EXERCISE INSTRUCTIONS:
a. Reproduce the passage about spirit ancestors word for word, between "When we become" and "as spirit ancestors.", inclusive.
b. Continue the passage about family spirit ancestors and philosophers from where it ends.

EXTRACT PROVIDED:
On my father's side, we had to address the general lack of spirit ancestors. Maybe that's why my father didn't like the concept. Mostly, those influences had been wiped out. We should have had a spirit from Ireland but we were cut off from it. We should have had American Indian spirit ancestors but they were lost to us, too. That side of our family, such as we knew them, mostly left us with stubbornness, grudges, a tendency to argue, religious fanaticism, suspicions about cooperating with a group, and a distrust of doctors.

To balance that, we also had Jenny Roberts, a spirit of joy and gentleness. And then there was the other, even more obvious spirit ancestor, Jack Light. He is the reason for my father's attempts at patience, for family loyalty, for understanding codes, for military service, for generosity, and more. Maybe Jack is the reason that my father felt competent to have a family at all and to sort through the spiritual ancestors that are available to everyone through books. There was a hidden spirit ancestor, too, from college: a philosophy professor that both of my parents liked. Through him, my father chose doctrines to guide him like those of the Stoics, Socrates, and Plato.

When we become spirit ancestors, we achieve our strongest effect, perhaps, on the people around us. With hard work and luck on their side, the Stoic philosophers exerted an influence that we feel thousands of years later.

I brought up the idea of philosophers as spirit ancestors.

"No man ever steps into the same river twice." My father nodded as he quoted Heraclitus. "Because it's not the same river and he's not the same man. You always liked that one, didn't you?"

SOURCE EXCERPT:
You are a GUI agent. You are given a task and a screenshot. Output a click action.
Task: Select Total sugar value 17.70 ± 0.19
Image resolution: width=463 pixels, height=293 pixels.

TASK-BY-TASK ANSWERS:
a.
When we become spirit ancestors, we achieve our strongest effect, perhaps, on the people around us. With hard work and luck on their side, the Stoic philosophers exerted an influence that we feel thousands of years later.

I brought up the idea of philosophers as spirit ancestors.

b.
"Yeah. It's one of my favorites, I guess."

Both of us turned our heads as my mother clomped down the stairs. Her hand appeared on the door frame. She leaned. Her face appeared in the doorway.

"Are you two coming up?" she asked. She stepped out and put her left hand on her hip. "Everyone wants to go out to dinner."

"Everyone, huh?" My father waggled his eyebrows.

"Sure, I'll come," I said. I started to rise. My mother turned.

"Well, is my son paying?" My father hadn't left his seat. He really wanted that cigar.

"I thought I would treat everyone, Bob," she called. While she was employed and he was retired, she took a sort of glee in paying the bills. She could go places. He couldn't really object.

My father sighed. He leaned forward in his chair.

"Always borrow money from a pessimist," my father told me for the umpteenth time.

"Because they’ll never expect it back," we finished together. I knew that wasn't from a philosopher. That was Jack Benny, a spirit ancestor of skinflints and comedy.

"Yes, Ann, I'll come along," my father called up the stairs. He picked up a box of matches. "Give me a few minutes."